The Adventures of Ferdinand Count Fathom
The Adventures of Ferdinand Count Fathom He returned to his lodgings, and laid himself down; but, notwithstanding the fatigue he had undergone, sleep refused to visit his eyelids, all his faculties being kept in motion by the ideas that crowded so fast upon his imagination. Nevertheless, though his mind continued in agitation, his body was refreshed, and he arose in the forenoon with more serenity and vigour than he had enjoyed for many months. Every moment his heart throbbed with new rapture, when he found himself on the brink of possessing all that his soul held dear and amiable; he put on his gayest looks and apparel; insisted upon the Castilian’s doing the same honour to the occasion; and the alteration of dress produced such an advantageous change in the appearance of Don Diego, that when Joshua arrived at the appointed hour, he could scarce recognise his features, and complimented him very politely on the improvement of his looks.

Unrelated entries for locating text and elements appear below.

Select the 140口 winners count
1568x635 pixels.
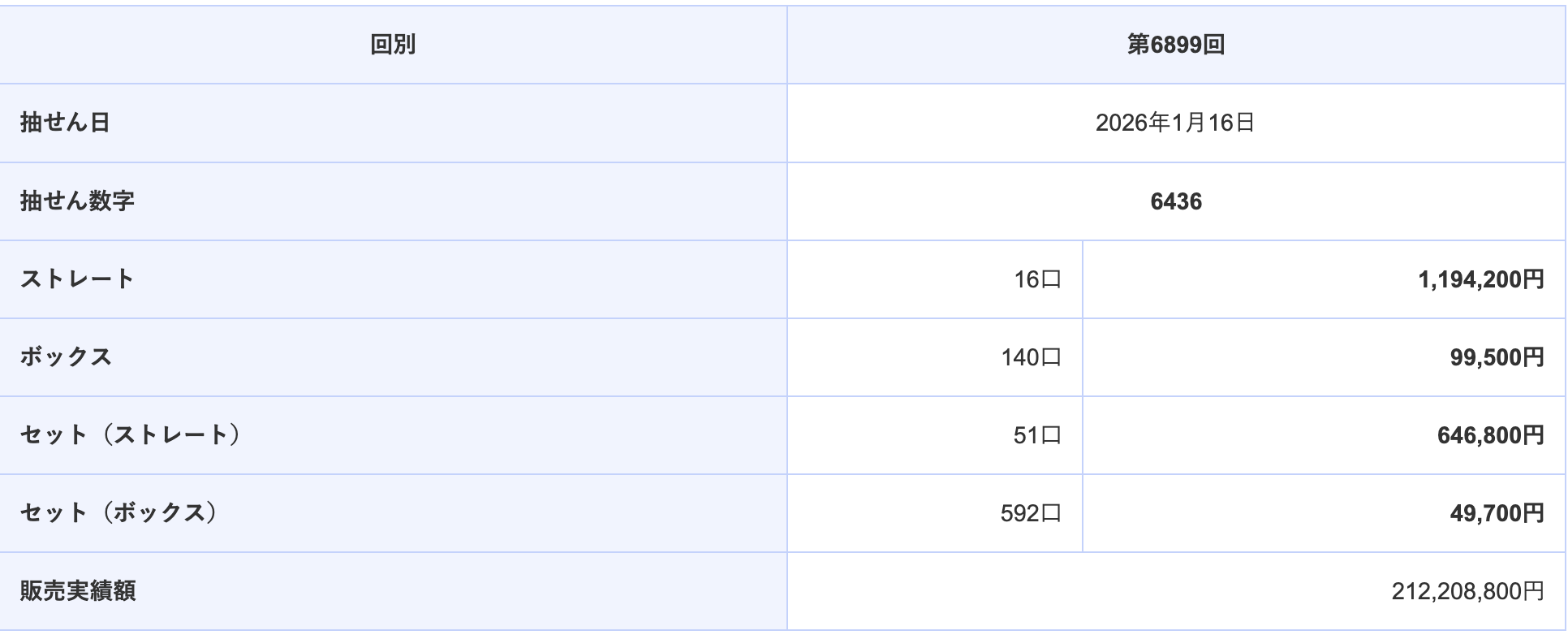click(1031, 357)
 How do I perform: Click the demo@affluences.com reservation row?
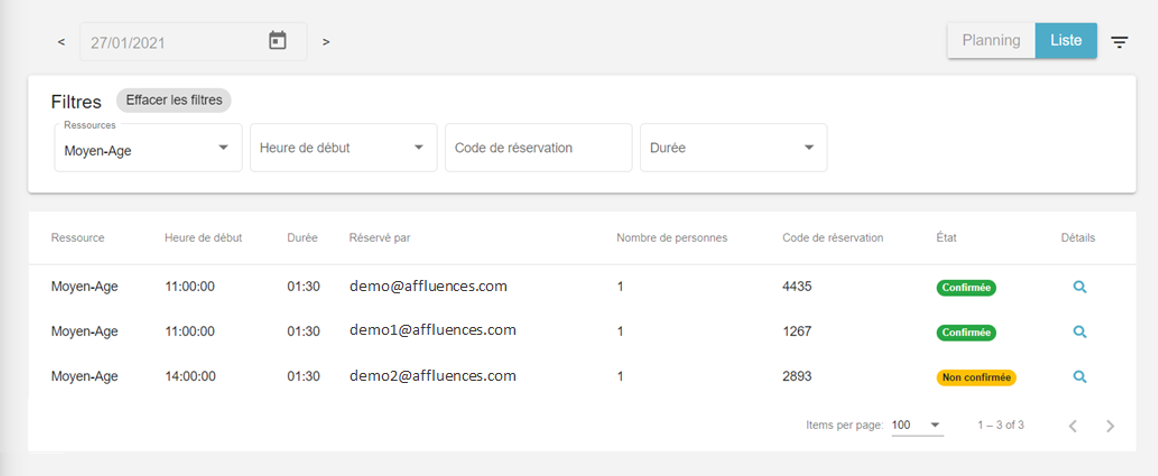[x=582, y=287]
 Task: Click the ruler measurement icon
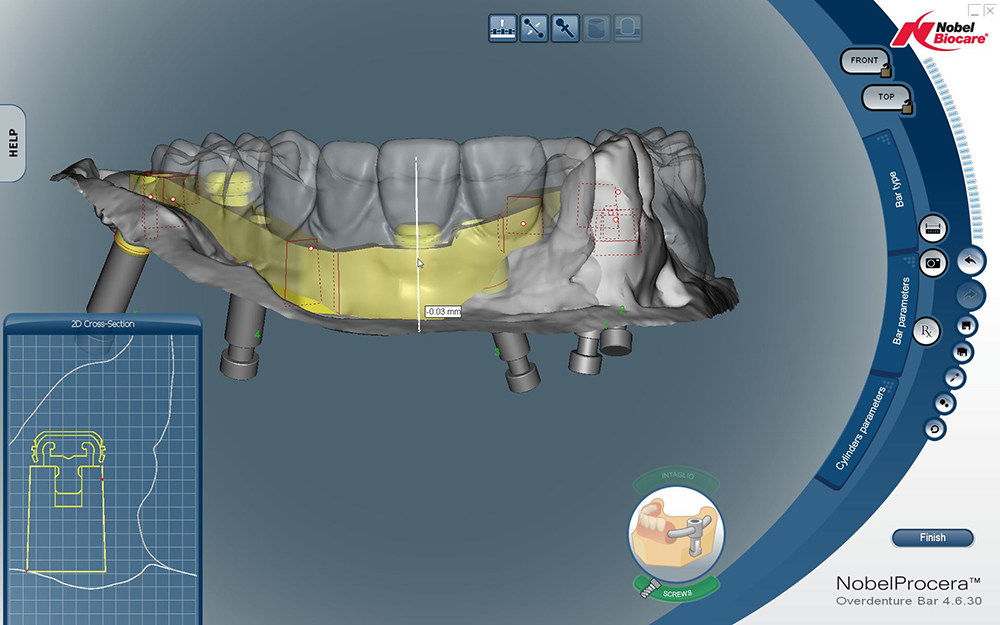(x=932, y=227)
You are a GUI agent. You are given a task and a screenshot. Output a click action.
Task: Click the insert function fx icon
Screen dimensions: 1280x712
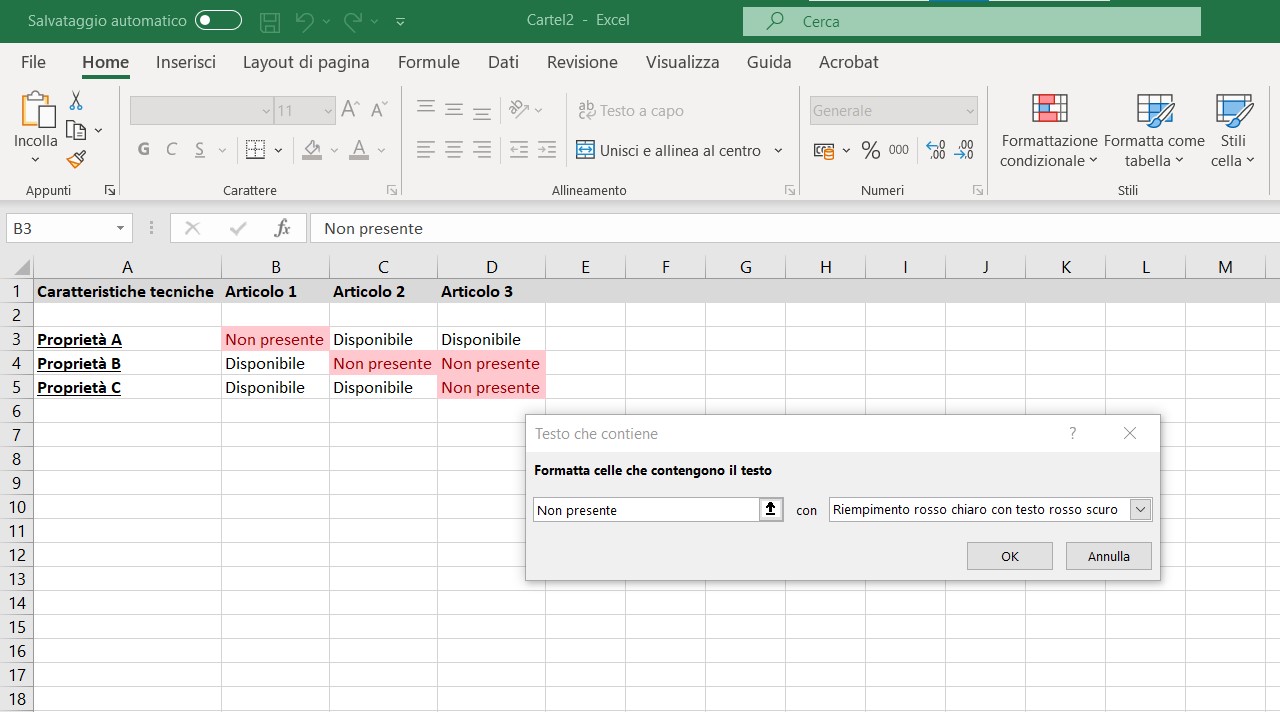(x=282, y=229)
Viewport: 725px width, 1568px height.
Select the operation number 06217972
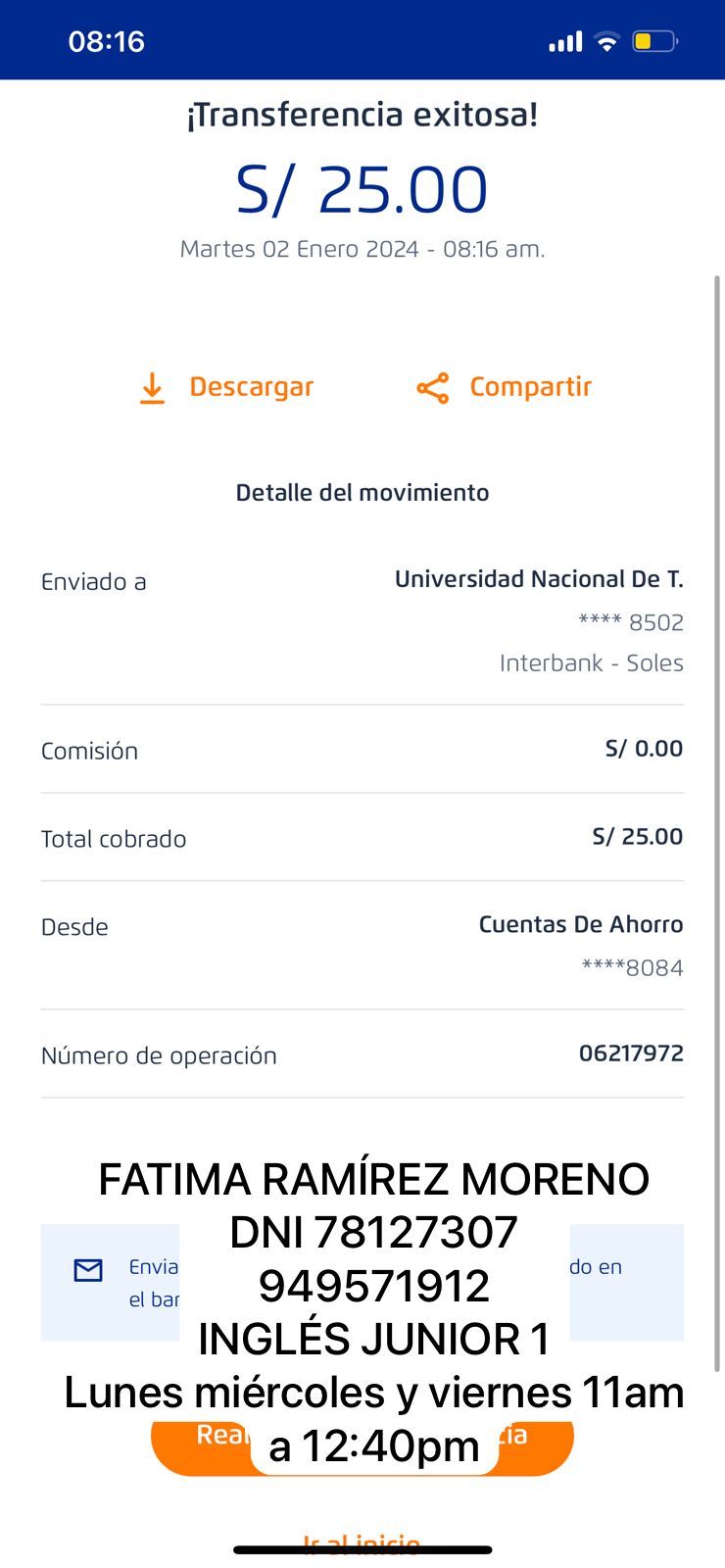pos(631,1054)
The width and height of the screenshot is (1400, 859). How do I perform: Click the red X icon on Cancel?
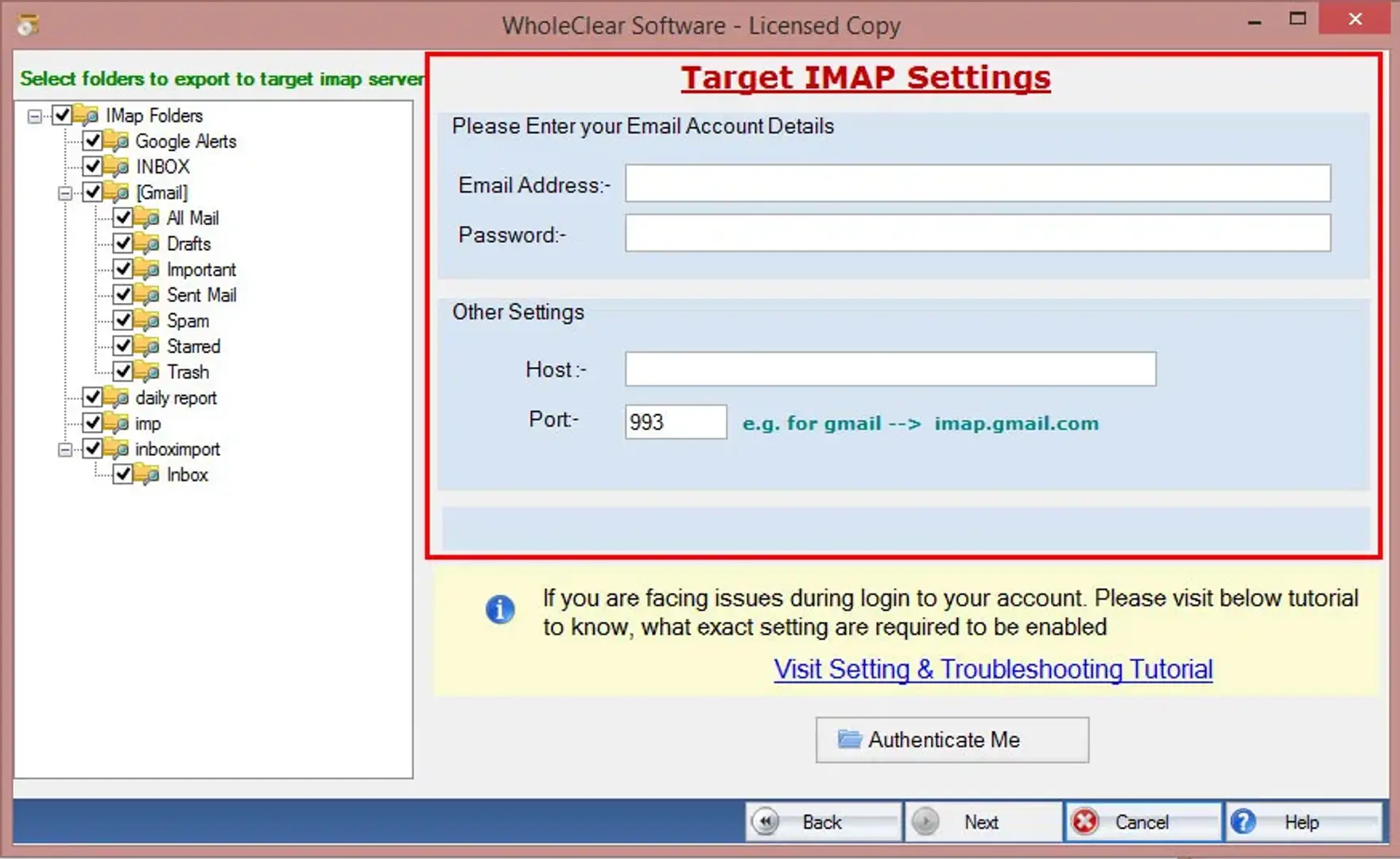(1084, 822)
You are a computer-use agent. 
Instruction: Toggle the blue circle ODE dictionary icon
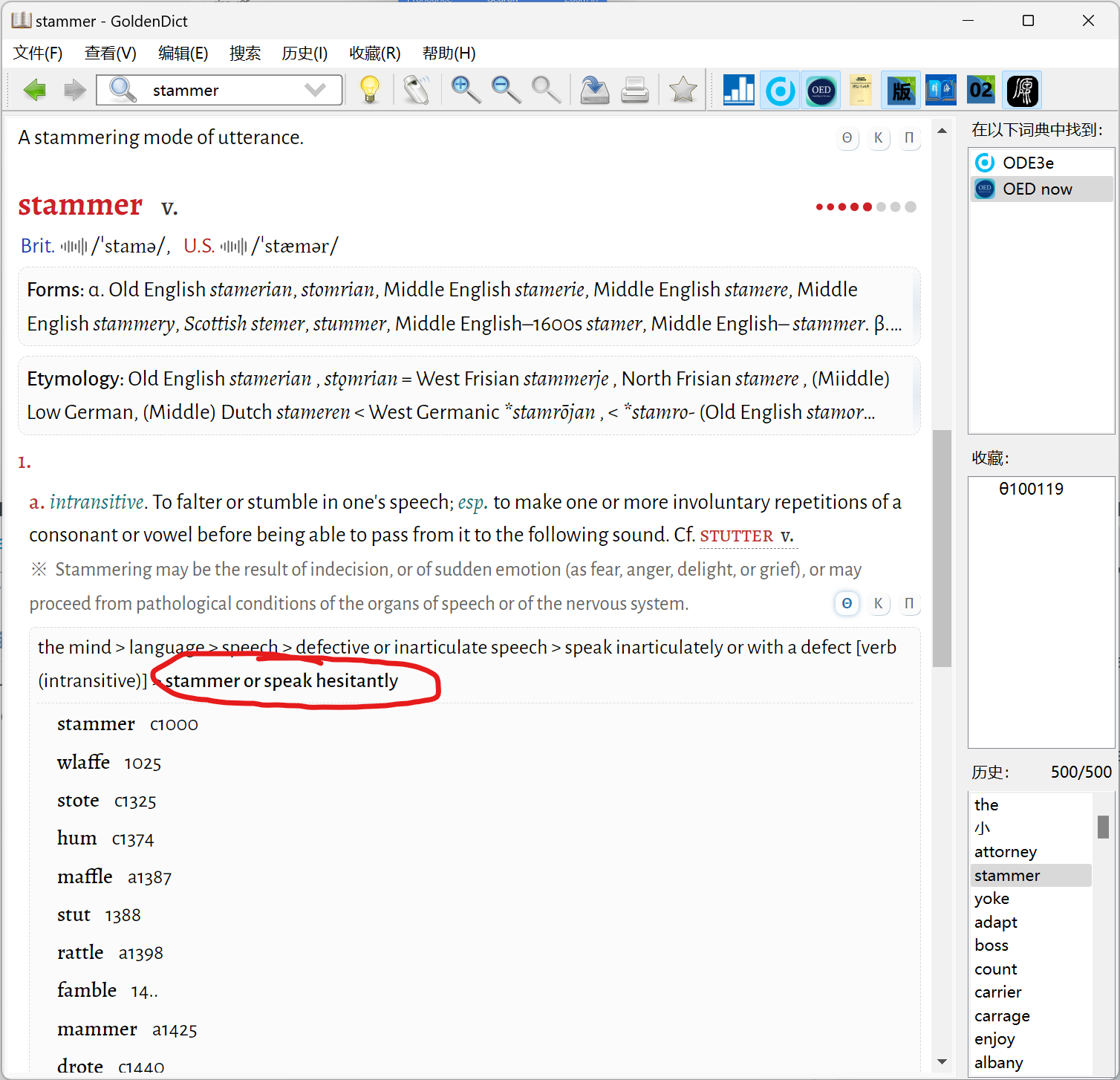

True it is, the Spaniard was a personage of a very prepossessing mien and noble deportment; and had not grief, by increasing his native gravity, in some measure discomposed the symmetry of his countenance, he would have passed for a man of a very amiable and engaging physiognomy. They set out in the Jew’s coach for the house of Madam Clement, and were ushered into an apartment, where they found the clergyman and physician with that lady, to whom Don Diego and the Hebrew were by Melvil introduced.